Donald: We talk about “a greater power” because we marvel at the creation we see all around us, and seek its source, and because we seek to understand our own creation and the purpose of our existence. As we grow older, we then start to ask “What’s next?” but that is a fundamentally different question from “Who is my maker?” because it brings our own behavior in life into question. To complicate things further, our assessment of the answers to these questions may change as we age.

Don: When I was about 6 or 7 I was consumed with concern about dying suddenly in a state of sin, before I had a chance to confess my sins and be absolved of them by God. I even worried that I might have sinned and not known it, or have forgotten to confess one sin or another. This fear doesn’t bother me today, but it really did then and maybe it should today—maybe it serves as a deterrent against sin.

Kiran: I felt that same concern for a while after I converted to Christianity. And when others expressed the opinion that I worried too much about sinning, I judged them to be bad people. It took a great deal of struggle with my own ego, but now I accept that “all of us have become like one who is unclean, and all our righteous deeds are like a filthy garment” as Isaiah said. If I am that bad, I am in no position to judge anybody else. The effect of this realization was equalizing. I went from being unique (in my ego-driven self-assessment) to being the same as everyone else.

Donald: We do tend to think that proactive good behavior earns salvation, whereas it is the passive presence of love that really matters.

Jay: That’s why the presence of the wedding garment is so critical. It distinguishes good from bad. We tend to define good as obeying the Ten Commandments, as going out to do good works, as praying for forgiveness, as keeping the Sabbath, and so on. These have become ingrained in our religions as constituting the way to salvation. But the wedding garment seems to dispute that. Any and everybody gets the garment and is saved if they put it on.

Kiran: The guest who did not put it on was not killed, only bound and cast into outer darkness. Perhaps he could find his way back or be brought back into the light later?

Robin: Jesus said of the Roman centurion who had faith in the power of Jesus to heal his paralyzed servant from afar:

“Truly I say to you, I have not found such great faith with anyone in Israel. I say to you that many will come from east and west, and recline at the table with Abraham, Isaac and Jacob in the kingdom of heaven; but the sons of the kingdom will be cast out into the outer darkness; in that place there will be weeping and gnashing of teeth.” (Matthew 8:10-12)

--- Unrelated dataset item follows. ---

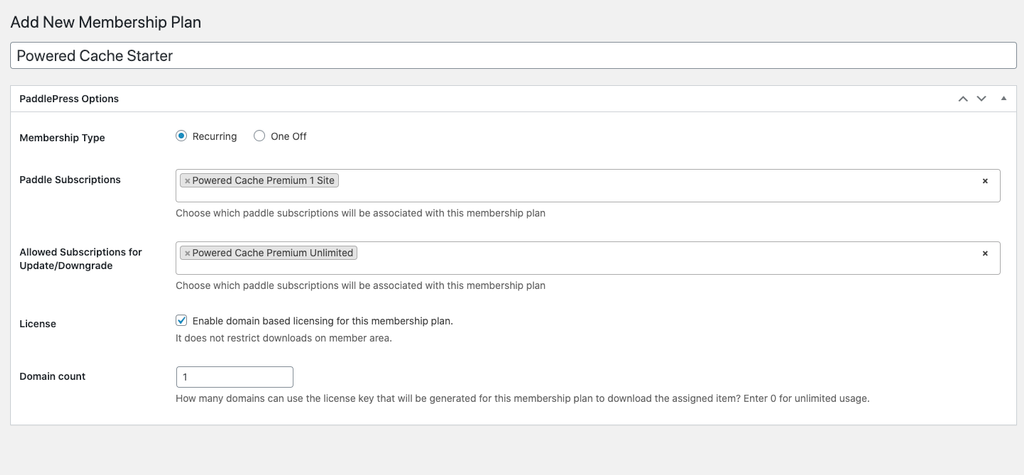The width and height of the screenshot is (1024, 475).
Task: Select the One Off membership type
Action: (259, 136)
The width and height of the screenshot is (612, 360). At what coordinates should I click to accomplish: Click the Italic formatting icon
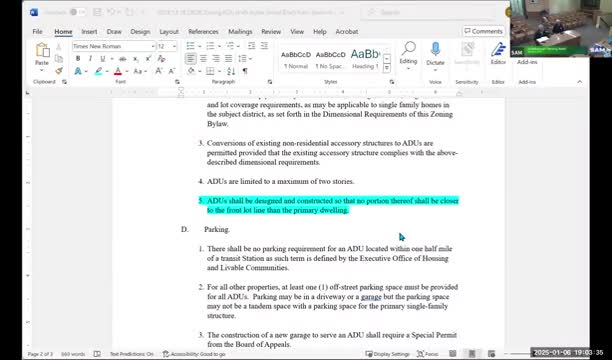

This was a criticism of the Jewish religious hierarchy.

David: For me, the parable serves to bring contradictory Scriptural passages about judgment and grace into stark relief. Some passages say or imply there is either judgment, where it matters how good/bad you are, or grace, where it does not matter how good/bad you are. Yet other passages say or imply that there is both judgment and grace, and they can work both ways: First, you are judged but then granted God’s grace anyway; or (and this would be an almost humanistic viewpoint) you start with God’s grace and are later judged on what you did with it. The wedding garment seems to me to reflect both the concept of grace followed by judgment (the Man in Dark) and judgment followed by grace (the other guests).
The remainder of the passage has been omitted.